Do not disown him. Tennis needs a working-class hero

Evans should pay a heavy penalty for his stupidity, but this does not have to be the end

- Oliver Brown CHIEF SPORTS FEATURE WRITER

On his darkest day, Dan Evans at least had the good sense not to reach into Richard Gasquet’s book of excuses. Notoriousl­y, the Frenchman, eschewing any Gallic chivalry, tried to explain a positive test for cocaine in 2009 by claiming that he had exchanged several prolonged kisses with a Miami nightclub waitress referred to only as ‘Pamela’. Evans, true to his straight-talking Brummie nature, was nothing like so squirming, simply blaming his disgrace upon a “context completely unrelated to tennis”.

It is this extramural activity that has always been the problem for Evans. As he put it three years ago, with bracing candour: “I don’t train hard enough or work hard enough – I’m obviously pretty bad at my job.”

He is an instinctiv­e party animal, whose idea of knuckling down for his doubles match at Wimbledon in 2008 was to stop out in a local bar until 3am the night before. And yet despite the constant compulsion to hit the tiles, Evans marshalled the better parts of his character to break into the world’s top 50. Now, in one senseless moment of stupidity, he has thrown all that good work away.
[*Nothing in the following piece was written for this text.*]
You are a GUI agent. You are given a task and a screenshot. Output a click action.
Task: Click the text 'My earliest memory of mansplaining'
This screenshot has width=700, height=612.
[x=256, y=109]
His contrition yesterday appeared genuine, even if there were inescapabl­e parallels with Maria Sharapova’s disclosure of her own doping violation. There is nothing like an antiseptic function room, clearly, to convey sackcloth and ashes on the confessor’s part. Where Sharapova chose the LA Hotel Downtown, Evans plumped for the Novotel Hammersmit­h.

Life on the tennis hamster-wheel always seemed an inversion of the real Dan Evans. While he belatedly realised that he ought to put his talent to proper use, he often let slip that he hankered to let his hair down back in Solihull. In a Telegraph interview in 2014, he sounded as if the ascetic lifestyle of a top-rank player, interspers­ing monotonous training sessions with sparrow-sized portions of sushi, was making him thoroughly unhappy.

But there was also a precious artlessnes­s about him. He was not cut from starchy Home Counties tennis cloth, instead making his way as the son of an electricia­n and a nurse, pursuing tennis not because of family expectatio­n but pure natural aptitude. He was also refreshing­ly connected to his roots. Evans was a West Midlands boy to his bones. He lived there, had a partner there and, yes, did his fair share of socialisin­g there.

It feels peculiar to be writing about Evans in the past tense. He is 27, not dead, although in the short term his career prospects might as well be. Quite apart from the doping suspension to be imposed, there is a real danger that British tennis will now seek to excommunic­ate him altogether.

Disowning him, though, would be a mistake. Tennis in this country needs a working-class hero in the Evans mould, a figure who has made it to the upper echelons despite none of the traditiona­l privileges, who has warded off the temptation­s of youth to be a serious internatio­nal contender. There is no performanc­e-enhancing motive at play here, which limits the reacceptan­ce of Sharapova into the fold.

Look at Martina Hingis and one sees that there is the chance of a reprieve. The ‘Swiss Miss’ had a metabolite of cocaine in her system in 2007, served a two-year ban, and was later inducted into the World Tennis Hall of Fame. Evans should pay a heavy penance but this need not be the end.